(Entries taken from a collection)
####################
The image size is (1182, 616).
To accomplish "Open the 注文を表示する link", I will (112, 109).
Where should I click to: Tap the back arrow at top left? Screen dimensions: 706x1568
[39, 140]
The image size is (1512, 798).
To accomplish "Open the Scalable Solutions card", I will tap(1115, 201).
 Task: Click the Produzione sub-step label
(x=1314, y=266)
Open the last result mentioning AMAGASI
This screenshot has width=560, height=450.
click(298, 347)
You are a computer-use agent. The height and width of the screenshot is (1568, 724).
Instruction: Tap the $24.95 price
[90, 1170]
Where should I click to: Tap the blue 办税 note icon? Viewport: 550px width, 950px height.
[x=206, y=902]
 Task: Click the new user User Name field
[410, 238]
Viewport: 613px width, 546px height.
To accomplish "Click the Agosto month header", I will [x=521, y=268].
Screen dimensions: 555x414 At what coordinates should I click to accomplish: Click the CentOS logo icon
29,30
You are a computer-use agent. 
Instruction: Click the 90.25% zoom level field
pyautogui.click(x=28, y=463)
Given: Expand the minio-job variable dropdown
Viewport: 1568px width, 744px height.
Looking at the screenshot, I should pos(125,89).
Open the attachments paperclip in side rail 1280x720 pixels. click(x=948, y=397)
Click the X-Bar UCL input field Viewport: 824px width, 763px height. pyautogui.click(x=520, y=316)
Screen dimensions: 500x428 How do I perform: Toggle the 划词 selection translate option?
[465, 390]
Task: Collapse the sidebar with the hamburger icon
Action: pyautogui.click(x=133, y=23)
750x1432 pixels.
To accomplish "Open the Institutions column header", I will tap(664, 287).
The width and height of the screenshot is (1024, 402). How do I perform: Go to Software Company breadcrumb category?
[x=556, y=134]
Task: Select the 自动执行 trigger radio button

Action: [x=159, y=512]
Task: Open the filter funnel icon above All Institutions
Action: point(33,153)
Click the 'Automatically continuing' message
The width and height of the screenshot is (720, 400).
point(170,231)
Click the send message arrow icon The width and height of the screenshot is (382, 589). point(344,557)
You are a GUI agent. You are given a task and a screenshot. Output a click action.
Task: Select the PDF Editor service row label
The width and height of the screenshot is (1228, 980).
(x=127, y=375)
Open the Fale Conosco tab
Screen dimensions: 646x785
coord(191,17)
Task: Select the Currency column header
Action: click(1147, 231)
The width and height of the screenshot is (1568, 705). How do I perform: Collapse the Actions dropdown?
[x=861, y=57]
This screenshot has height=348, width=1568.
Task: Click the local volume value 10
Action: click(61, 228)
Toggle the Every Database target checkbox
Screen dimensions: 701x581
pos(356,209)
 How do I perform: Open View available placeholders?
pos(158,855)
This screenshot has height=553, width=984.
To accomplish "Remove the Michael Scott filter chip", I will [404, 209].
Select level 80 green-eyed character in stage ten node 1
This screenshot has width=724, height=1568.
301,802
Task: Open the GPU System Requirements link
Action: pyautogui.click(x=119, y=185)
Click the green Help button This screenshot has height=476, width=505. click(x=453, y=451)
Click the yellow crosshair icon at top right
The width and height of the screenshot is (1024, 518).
####################
- _INSTRUCTIONS TO FOLLOW_:
Scan the records for lines that hold "green", and reproduce each one you find.

- _WRITTEN REPLY_:
Select level 80 green-eyed character in stage ten node 1
Click the green Help button This screenshot has height=476, width=505. click(x=453, y=451)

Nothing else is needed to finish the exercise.